> Arbeitsauftrag
Setze den Text über das Impulspapier des BDPK im Anschluss an seinen letzten Satz fort.

Analysen, Bewertungen und Vorschläge

Detailliert und ausführlich werden im Impulspapier des BDPK die wesentlichen Elemente der bisher bekannten Reformvorstellungen analysiert und bewertet. Zudem macht der BDPK zu jedem Reformpunkt konkrete Umsetzungs- und Verbesserungsvorschläge.

Zum Krankenhaustransparenzgesetz schlägt der BDPK vor, statt des vorgesehenen neuen Portals, das zusätzlichen Arbeitsaufwand und Kosten verursacht, die bereits vorhande- nen Portale und Transparenzinitiativen zusammenzufassen und auf einer Plattform darzustellen.

Bei den Leistungsgruppen kritisiert der BDPK die aus der Krankenhausplanung in NRW übernommene Systematik und empfiehlt, bei den Qualitätsanforderungen bürokratiearmen Kriterien (wie Mindestmengen und Ergebnisqualitätsindikatoren) den Vorrang zu geben. Ähnliches gilt auch für die Einstufung und Beschreibung von Fachkrankenhäusern, für die die Leistungsgruppensystematik in der zuletzt diskutierten Form nicht umsetzbar ist.

> Erfasste Daten
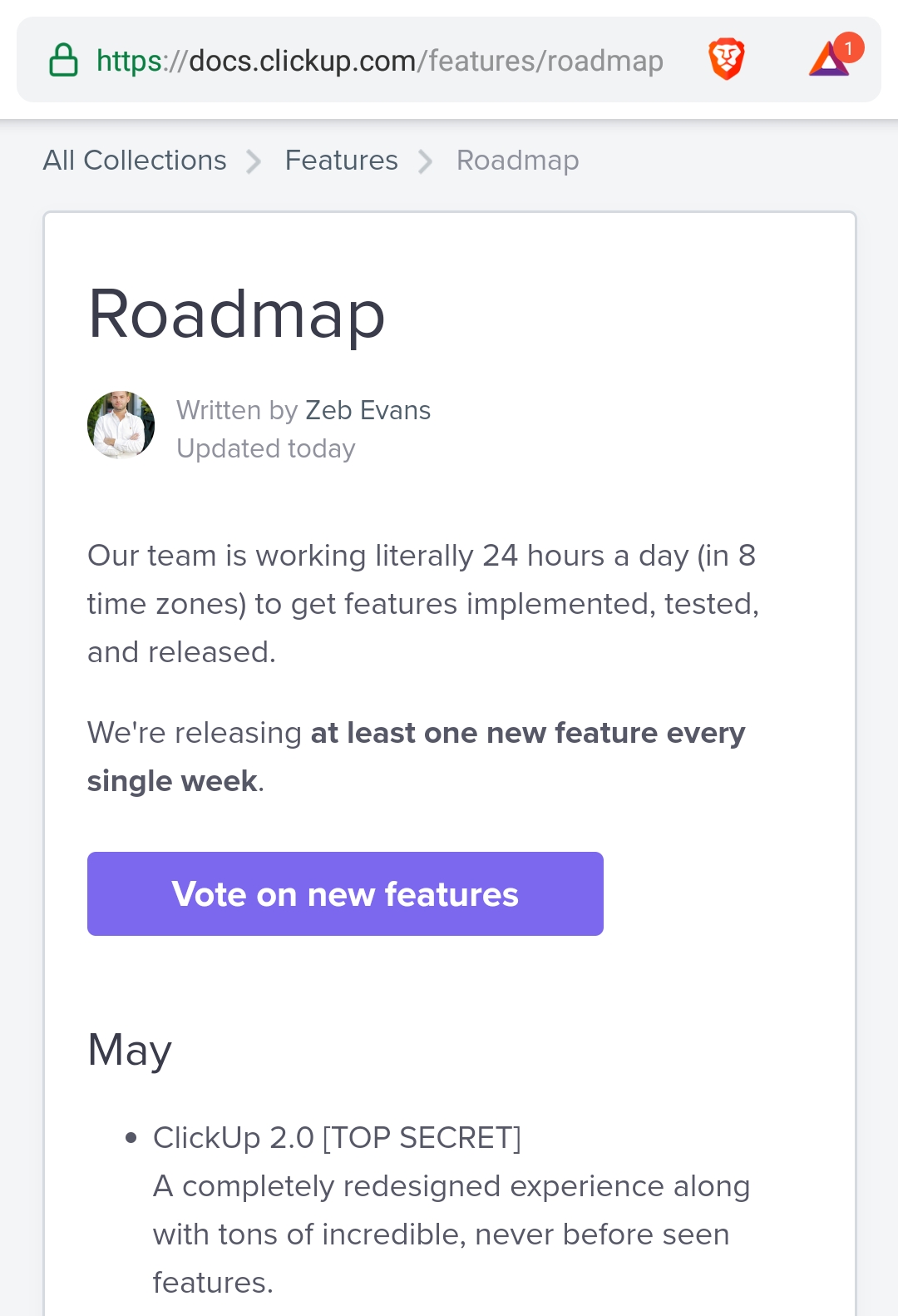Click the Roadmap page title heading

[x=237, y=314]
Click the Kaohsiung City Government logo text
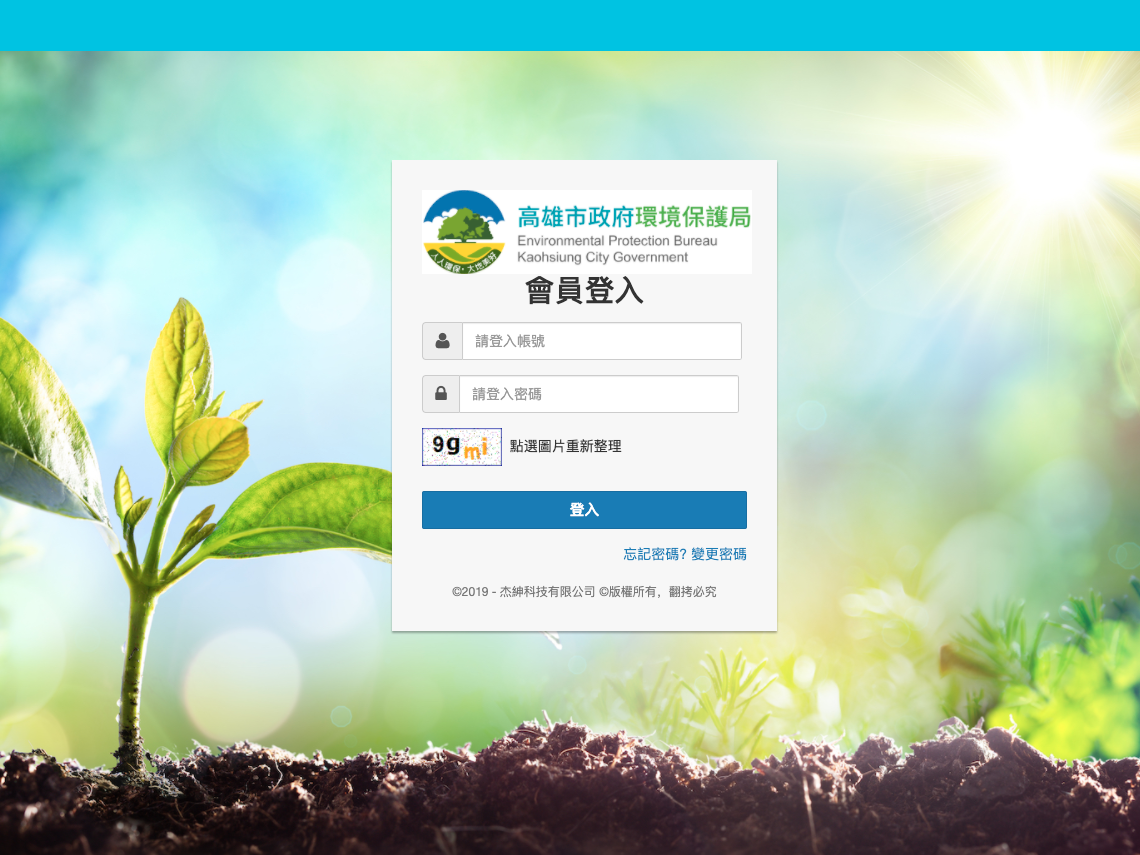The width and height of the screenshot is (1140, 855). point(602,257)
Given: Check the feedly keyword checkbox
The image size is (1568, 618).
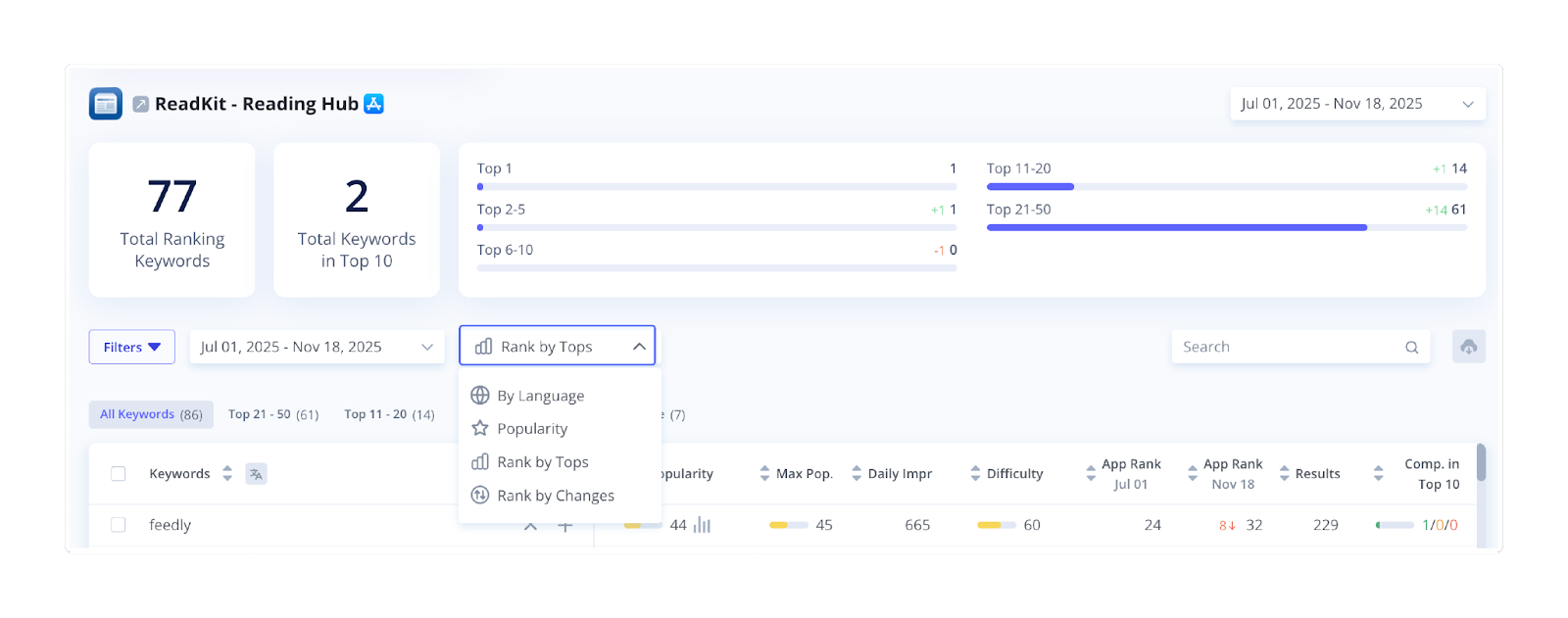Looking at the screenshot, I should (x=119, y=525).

> Erwartete Antwort
Bei der sektorübergreifenden Versorgung in Level-1i-Einrichtungen ist aus Sicht des BDPK die vorgesehene Finanzierung völlig unzureichend. Die Vorhaltefinanzierung bewertet der BDPK aus ordnungspolitischer Sicht als fragwürdig, da der Bund durch die Verknüpfung der auf Bundesebene vorgegebenen Mindestanforderungen von Leistungsgruppen und der Vorhaltefinanzierung in die Krankenhausplanung der Länder eingreift.